More than 1000 rural residents have joined a Facebook page called Residents against City of Swan Rate Method Change at https://www.facebook.com/groups/ 707812092741742/
The review involves more than 4000 unimproved value (UV) rated properties across the city with ratepayers are being asked to provide evidence that they should not be changed from UV to gross rental value (GRV) rating.
On Swan Valley & Regional Networks a rural community member called on the Local Government Minister David Templeman and City of Swan to stop the rate review.
The rural community member said the council seemed to have adopted the rates review to extract an unfair and unjust amount from rural property owners, as evidenced by the April 12 minutes, which said the yield from properties would rise by 3.25 per cent.
“Part of the ‘strategy’ has involved sending out 4000 letters to affected ratepayers to change their rating methodology from UV to GRV,’’ the community member said.

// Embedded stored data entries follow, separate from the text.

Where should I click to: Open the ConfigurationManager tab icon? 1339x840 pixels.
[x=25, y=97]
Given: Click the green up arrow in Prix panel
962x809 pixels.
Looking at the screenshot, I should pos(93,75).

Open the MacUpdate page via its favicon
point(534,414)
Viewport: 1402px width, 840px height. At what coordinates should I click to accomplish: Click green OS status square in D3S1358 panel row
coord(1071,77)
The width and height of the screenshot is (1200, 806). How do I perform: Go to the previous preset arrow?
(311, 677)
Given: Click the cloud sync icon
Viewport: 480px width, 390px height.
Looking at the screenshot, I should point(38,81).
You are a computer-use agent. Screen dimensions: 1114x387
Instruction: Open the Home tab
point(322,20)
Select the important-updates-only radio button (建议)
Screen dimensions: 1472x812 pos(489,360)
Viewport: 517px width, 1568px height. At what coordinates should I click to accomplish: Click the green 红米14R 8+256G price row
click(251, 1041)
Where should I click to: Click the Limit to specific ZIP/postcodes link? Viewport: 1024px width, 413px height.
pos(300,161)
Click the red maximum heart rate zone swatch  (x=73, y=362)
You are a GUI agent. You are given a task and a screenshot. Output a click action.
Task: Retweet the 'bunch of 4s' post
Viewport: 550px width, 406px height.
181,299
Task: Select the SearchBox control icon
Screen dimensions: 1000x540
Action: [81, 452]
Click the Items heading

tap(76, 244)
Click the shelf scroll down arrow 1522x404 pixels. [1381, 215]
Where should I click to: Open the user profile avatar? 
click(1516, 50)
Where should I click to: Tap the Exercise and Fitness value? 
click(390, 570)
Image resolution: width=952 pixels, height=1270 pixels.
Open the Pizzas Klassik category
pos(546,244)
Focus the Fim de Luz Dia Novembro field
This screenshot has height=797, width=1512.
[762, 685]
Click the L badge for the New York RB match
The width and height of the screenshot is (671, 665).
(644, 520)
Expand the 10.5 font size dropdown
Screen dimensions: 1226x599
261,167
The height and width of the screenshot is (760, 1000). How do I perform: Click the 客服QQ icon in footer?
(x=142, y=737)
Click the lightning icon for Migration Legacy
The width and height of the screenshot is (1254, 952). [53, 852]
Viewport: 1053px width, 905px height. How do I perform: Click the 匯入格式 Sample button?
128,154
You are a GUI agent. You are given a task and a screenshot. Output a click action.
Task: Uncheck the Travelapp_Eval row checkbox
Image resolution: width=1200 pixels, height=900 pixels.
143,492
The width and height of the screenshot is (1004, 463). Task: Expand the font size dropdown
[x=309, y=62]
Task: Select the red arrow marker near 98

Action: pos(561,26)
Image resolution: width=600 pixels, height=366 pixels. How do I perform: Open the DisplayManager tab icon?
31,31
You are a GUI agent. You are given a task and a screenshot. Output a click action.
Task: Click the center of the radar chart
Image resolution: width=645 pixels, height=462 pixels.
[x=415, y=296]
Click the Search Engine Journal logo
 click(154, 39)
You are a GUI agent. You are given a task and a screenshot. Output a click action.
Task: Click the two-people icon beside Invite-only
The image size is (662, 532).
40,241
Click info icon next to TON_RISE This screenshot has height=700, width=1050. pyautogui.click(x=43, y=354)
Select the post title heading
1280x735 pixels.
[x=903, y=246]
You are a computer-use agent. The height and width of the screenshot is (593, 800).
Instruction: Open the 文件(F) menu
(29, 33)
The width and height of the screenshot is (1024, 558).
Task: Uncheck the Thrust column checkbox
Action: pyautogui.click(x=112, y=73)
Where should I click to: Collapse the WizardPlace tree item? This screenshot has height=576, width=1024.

“The council collected approximately $108 million dollars from rate payers in 2016-17 so the extra 3.25 per cent will extract about $3.5m from ratepayers.
“What is most concerning though, is that these ‘letters’ were sent out in the form [of] an innocent survey.
“Once they are returned, the council treats these them as legally binding documents to change the rating methodology without any further consultation with the ratepayers or details on how their answers will affect their rates.
“The terms GRV & UV tend to muddy the waters a little, what we are really talking about is rural and urban properties.
“Urban properties have all the facilities a modern city can provide – street lighting, kerbs & drainage, civic centres, bulk waste collection, and the list goes on.
“Rural properties have none of these, but owners are quite happy to look after themselves.’’
The rural community member went on to say according to the FAQ sheet supplied by the council “the phrase rural purpose was not defined by the Local Government Act and had not been judicially considered”.
“The council has arbitrarily decided that rural purpose means earning the majority of their income directly from the land.
“The physical use of the land, lack of urban services, the landscape, the keeping of animals and the raising of crops as well as the custodian ship of places of cultural and natural importance are deemed to not be of relevance.
“Rural property owners are happy to pay reasonable rates for the lack of services provided by the council and do not want or need extra ‘services’ forced on them by a council.
“It is unfair and inequitable to force rural ratepayers to pay more for their rates, so the council can balance their books.
“I call on the council and the Minister to immediately abandon this totally unfair and inequitable scheme.’’
The city has extended the time for ratepayers to return the land use declaration form until Friday, December 22.
On its website the city said it had sent letters about a review of valuation method and if the declaration was not returned in time it would assume a ratepayer’s land was used predominantly for non-rural purposes based on the data already obtained for their property.
The council wants to have any changes in place for the 2018-19 financial year.
If ratepayers return a declaration form council officers consider the ratepayer’s submission and the evidence, using a range of techniques, including aerial photographs and/or site visits, to determine if they consider the change to be appropriate.
A report is prepared for the council to look at all the submissions and make a decision on the proposed changes.
Details of the properties will then be sent to Local Government Minister David Templeman for approval of the change to land use.
Once finalised all changes get published in the Government Gazette and the local government is notified by the Minister.
The Valuer General then revalues the property and notifies the local government who will apply the new valuation method in the future.
Changing the method of valuation from UV to GRV is not related to the services provided – it is solely determined on the use of the land.
If the method of valuation for your property changes from UV to GRV, it does not affect or change the land uses applicable to a property.
If a property changes from UV to GRV, rates may increase or decrease depending on the valuation provided by the Valuer General’s Office and the rate in the dollar.
If your property use changes in future you can apply to the city to have it reassessed.